[Exercise]
Everything in the listing beneath must be transcribed exactly.
*** Opening of Dataset ***
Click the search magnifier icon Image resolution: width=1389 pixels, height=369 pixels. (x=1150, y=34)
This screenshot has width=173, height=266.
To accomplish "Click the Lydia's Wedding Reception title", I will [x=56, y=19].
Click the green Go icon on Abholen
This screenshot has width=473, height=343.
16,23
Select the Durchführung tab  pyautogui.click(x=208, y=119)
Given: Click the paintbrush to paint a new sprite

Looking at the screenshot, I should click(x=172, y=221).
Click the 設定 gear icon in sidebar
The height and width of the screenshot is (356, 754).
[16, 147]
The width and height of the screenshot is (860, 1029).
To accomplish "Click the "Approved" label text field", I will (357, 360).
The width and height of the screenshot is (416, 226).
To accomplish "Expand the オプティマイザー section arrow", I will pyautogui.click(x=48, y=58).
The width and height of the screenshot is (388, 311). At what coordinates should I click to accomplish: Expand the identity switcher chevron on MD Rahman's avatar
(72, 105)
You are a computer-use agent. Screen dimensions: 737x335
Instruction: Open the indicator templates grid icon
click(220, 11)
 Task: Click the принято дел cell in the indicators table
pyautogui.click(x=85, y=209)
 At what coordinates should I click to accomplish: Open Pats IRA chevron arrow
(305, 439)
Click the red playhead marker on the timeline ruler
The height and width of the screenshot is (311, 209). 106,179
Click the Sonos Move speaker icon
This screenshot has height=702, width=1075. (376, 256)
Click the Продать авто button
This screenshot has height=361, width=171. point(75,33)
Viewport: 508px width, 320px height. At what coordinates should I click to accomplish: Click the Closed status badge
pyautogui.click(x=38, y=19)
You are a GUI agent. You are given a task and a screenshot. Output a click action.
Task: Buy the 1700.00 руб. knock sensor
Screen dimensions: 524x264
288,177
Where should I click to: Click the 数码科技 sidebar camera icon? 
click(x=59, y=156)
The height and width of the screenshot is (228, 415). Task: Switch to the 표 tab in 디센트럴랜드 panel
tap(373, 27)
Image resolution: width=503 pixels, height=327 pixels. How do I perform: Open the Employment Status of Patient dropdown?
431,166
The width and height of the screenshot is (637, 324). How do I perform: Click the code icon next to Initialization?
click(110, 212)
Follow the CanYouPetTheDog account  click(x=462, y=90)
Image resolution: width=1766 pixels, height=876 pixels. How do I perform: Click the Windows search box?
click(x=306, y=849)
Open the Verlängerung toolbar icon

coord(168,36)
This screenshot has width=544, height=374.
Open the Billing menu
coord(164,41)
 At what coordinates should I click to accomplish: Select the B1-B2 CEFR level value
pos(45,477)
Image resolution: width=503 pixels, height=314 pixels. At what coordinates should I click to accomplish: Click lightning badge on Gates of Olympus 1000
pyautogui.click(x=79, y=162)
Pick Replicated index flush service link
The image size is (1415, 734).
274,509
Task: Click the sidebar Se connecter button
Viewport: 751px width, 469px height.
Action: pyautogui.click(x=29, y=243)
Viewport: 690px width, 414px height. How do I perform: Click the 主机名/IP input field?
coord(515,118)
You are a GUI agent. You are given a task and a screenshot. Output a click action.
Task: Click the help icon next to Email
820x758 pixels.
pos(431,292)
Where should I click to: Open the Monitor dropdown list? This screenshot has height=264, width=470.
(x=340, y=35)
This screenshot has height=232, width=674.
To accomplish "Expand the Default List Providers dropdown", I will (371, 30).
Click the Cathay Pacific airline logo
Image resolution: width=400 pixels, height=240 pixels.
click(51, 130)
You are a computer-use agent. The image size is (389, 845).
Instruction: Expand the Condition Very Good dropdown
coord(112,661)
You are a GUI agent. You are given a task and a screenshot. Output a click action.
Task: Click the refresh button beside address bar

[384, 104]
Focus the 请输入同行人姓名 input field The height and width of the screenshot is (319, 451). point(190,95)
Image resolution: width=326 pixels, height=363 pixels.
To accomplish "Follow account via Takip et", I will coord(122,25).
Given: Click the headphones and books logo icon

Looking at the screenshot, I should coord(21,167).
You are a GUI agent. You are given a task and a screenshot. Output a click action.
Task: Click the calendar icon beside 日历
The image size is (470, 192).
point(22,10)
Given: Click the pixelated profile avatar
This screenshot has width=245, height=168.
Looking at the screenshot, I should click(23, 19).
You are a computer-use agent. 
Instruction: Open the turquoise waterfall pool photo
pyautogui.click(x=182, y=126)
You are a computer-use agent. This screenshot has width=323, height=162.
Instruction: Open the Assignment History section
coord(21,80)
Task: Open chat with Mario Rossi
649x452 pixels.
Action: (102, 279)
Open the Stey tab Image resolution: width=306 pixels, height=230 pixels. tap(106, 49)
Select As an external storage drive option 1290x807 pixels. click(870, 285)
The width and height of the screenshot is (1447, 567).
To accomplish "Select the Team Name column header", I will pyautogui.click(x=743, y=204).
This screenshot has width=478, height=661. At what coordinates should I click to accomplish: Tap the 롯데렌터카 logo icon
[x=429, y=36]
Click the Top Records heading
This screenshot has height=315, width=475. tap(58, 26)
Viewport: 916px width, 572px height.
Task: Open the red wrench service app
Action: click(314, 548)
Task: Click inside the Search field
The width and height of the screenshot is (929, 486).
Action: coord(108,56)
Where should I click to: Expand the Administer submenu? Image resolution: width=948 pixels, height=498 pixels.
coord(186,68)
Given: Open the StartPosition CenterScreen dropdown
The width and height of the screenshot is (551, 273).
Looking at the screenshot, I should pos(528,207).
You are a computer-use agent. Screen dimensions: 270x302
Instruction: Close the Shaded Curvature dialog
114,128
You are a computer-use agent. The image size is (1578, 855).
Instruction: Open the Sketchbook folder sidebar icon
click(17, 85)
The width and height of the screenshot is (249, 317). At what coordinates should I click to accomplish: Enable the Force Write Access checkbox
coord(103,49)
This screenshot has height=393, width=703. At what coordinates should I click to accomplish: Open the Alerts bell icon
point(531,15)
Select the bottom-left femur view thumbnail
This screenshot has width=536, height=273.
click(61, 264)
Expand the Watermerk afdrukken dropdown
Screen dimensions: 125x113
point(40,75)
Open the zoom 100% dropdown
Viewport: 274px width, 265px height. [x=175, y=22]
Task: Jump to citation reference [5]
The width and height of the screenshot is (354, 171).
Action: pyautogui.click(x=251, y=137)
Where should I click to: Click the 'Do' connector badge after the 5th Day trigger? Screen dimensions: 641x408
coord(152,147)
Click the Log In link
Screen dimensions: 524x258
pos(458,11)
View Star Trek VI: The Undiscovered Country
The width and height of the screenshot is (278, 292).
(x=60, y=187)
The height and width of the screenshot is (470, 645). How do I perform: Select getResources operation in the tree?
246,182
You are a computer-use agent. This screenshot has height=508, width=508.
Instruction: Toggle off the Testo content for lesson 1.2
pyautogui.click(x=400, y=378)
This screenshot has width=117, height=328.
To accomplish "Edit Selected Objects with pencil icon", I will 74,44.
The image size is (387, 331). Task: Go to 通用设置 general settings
*** Close of Dataset ***
[Solution to this exercise]
Click the search magnifier icon Image resolution: width=1389 pixels, height=369 pixels. (x=1150, y=34)
This screenshot has width=173, height=266.
To accomplish "Click the Lydia's Wedding Reception title", I will [x=56, y=19].
Click the green Go icon on Abholen
This screenshot has width=473, height=343.
16,23
Select the Durchführung tab  pyautogui.click(x=208, y=119)
Given: Click the paintbrush to paint a new sprite

Looking at the screenshot, I should click(x=172, y=221).
Click the 設定 gear icon in sidebar
The height and width of the screenshot is (356, 754).
[16, 147]
The width and height of the screenshot is (860, 1029).
To accomplish "Click the "Approved" label text field", I will (357, 360).
The width and height of the screenshot is (416, 226).
To accomplish "Expand the オプティマイザー section arrow", I will pyautogui.click(x=48, y=58).
The width and height of the screenshot is (388, 311). At what coordinates should I click to accomplish: Expand the identity switcher chevron on MD Rahman's avatar
(72, 105)
You are a computer-use agent. Screen dimensions: 737x335
Instruction: Open the indicator templates grid icon
click(220, 11)
 Task: Click the принято дел cell in the indicators table
pyautogui.click(x=85, y=209)
 At what coordinates should I click to accomplish: Open Pats IRA chevron arrow
(305, 439)
Click the red playhead marker on the timeline ruler
The height and width of the screenshot is (311, 209). 106,179
Click the Sonos Move speaker icon
This screenshot has height=702, width=1075. (376, 256)
Click the Продать авто button
This screenshot has height=361, width=171. point(75,33)
Viewport: 508px width, 320px height. At what coordinates should I click to accomplish: Click the Closed status badge
pyautogui.click(x=38, y=19)
You are a GUI agent. You are given a task and a screenshot. Output a click action.
Task: Buy the 1700.00 руб. knock sensor
Screen dimensions: 524x264
288,177
Where should I click to: Click the 数码科技 sidebar camera icon? 
click(x=59, y=156)
The height and width of the screenshot is (228, 415). Task: Switch to the 표 tab in 디센트럴랜드 panel
tap(373, 27)
Image resolution: width=503 pixels, height=327 pixels. How do I perform: Open the Employment Status of Patient dropdown?
431,166
The width and height of the screenshot is (637, 324). How do I perform: Click the code icon next to Initialization?
click(110, 212)
Follow the CanYouPetTheDog account  click(x=462, y=90)
Image resolution: width=1766 pixels, height=876 pixels. How do I perform: Click the Windows search box?
click(x=306, y=849)
Open the Verlängerung toolbar icon

coord(168,36)
This screenshot has width=544, height=374.
Open the Billing menu
coord(164,41)
 At what coordinates should I click to accomplish: Select the B1-B2 CEFR level value
pos(45,477)
Image resolution: width=503 pixels, height=314 pixels. At what coordinates should I click to accomplish: Click lightning badge on Gates of Olympus 1000
pyautogui.click(x=79, y=162)
Pick Replicated index flush service link
The image size is (1415, 734).
274,509
Task: Click the sidebar Se connecter button
Viewport: 751px width, 469px height.
Action: pyautogui.click(x=29, y=243)
Viewport: 690px width, 414px height. How do I perform: Click the 主机名/IP input field?
coord(515,118)
You are a GUI agent. You are given a task and a screenshot. Output a click action.
Task: Click the help icon next to Email
820x758 pixels.
pos(431,292)
Where should I click to: Open the Monitor dropdown list? This screenshot has height=264, width=470.
(x=340, y=35)
This screenshot has height=232, width=674.
To accomplish "Expand the Default List Providers dropdown", I will (371, 30).
Click the Cathay Pacific airline logo
Image resolution: width=400 pixels, height=240 pixels.
click(51, 130)
You are a computer-use agent. The image size is (389, 845).
Instruction: Expand the Condition Very Good dropdown
coord(112,661)
You are a GUI agent. You are given a task and a screenshot. Output a click action.
Task: Click the refresh button beside address bar

[384, 104]
Focus the 请输入同行人姓名 input field The height and width of the screenshot is (319, 451). point(190,95)
Image resolution: width=326 pixels, height=363 pixels.
To accomplish "Follow account via Takip et", I will coord(122,25).
Given: Click the headphones and books logo icon

Looking at the screenshot, I should coord(21,167).
You are a GUI agent. You are given a task and a screenshot. Output a click action.
Task: Click the calendar icon beside 日历
The image size is (470, 192).
point(22,10)
Given: Click the pixelated profile avatar
This screenshot has width=245, height=168.
Looking at the screenshot, I should click(23, 19).
You are a computer-use agent. 
Instruction: Open the turquoise waterfall pool photo
pyautogui.click(x=182, y=126)
You are a computer-use agent. This screenshot has width=323, height=162.
Instruction: Open the Assignment History section
coord(21,80)
Task: Open chat with Mario Rossi
649x452 pixels.
Action: (102, 279)
Open the Stey tab Image resolution: width=306 pixels, height=230 pixels. tap(106, 49)
Select As an external storage drive option 1290x807 pixels. click(870, 285)
The width and height of the screenshot is (1447, 567).
To accomplish "Select the Team Name column header", I will pyautogui.click(x=743, y=204).
This screenshot has width=478, height=661. At what coordinates should I click to accomplish: Tap the 롯데렌터카 logo icon
[x=429, y=36]
Click the Top Records heading
This screenshot has height=315, width=475. tap(58, 26)
Viewport: 916px width, 572px height.
Task: Open the red wrench service app
Action: click(314, 548)
Task: Click inside the Search field
The width and height of the screenshot is (929, 486).
Action: coord(108,56)
Where should I click to: Expand the Administer submenu? Image resolution: width=948 pixels, height=498 pixels.
coord(186,68)
Given: Open the StartPosition CenterScreen dropdown
The width and height of the screenshot is (551, 273).
Looking at the screenshot, I should pos(528,207).
You are a computer-use agent. Screen dimensions: 270x302
Instruction: Close the Shaded Curvature dialog
114,128
You are a computer-use agent. The image size is (1578, 855).
Instruction: Open the Sketchbook folder sidebar icon
click(17, 85)
The width and height of the screenshot is (249, 317). At what coordinates should I click to accomplish: Enable the Force Write Access checkbox
coord(103,49)
This screenshot has height=393, width=703. At what coordinates should I click to accomplish: Open the Alerts bell icon
point(531,15)
Select the bottom-left femur view thumbnail
This screenshot has width=536, height=273.
click(61, 264)
Expand the Watermerk afdrukken dropdown
Screen dimensions: 125x113
point(40,75)
Open the zoom 100% dropdown
Viewport: 274px width, 265px height. [x=175, y=22]
Task: Jump to citation reference [5]
The width and height of the screenshot is (354, 171).
Action: pyautogui.click(x=251, y=137)
Where should I click to: Click the 'Do' connector badge after the 5th Day trigger? Screen dimensions: 641x408
coord(152,147)
Click the Log In link
Screen dimensions: 524x258
pos(458,11)
View Star Trek VI: The Undiscovered Country
The width and height of the screenshot is (278, 292).
(x=60, y=187)
The height and width of the screenshot is (470, 645). How do I perform: Select getResources operation in the tree?
246,182
You are a computer-use agent. This screenshot has height=508, width=508.
Instruction: Toggle off the Testo content for lesson 1.2
pyautogui.click(x=400, y=378)
This screenshot has width=117, height=328.
To accomplish "Edit Selected Objects with pencil icon", I will 74,44.
The image size is (387, 331). Task: Go to 通用设置 general settings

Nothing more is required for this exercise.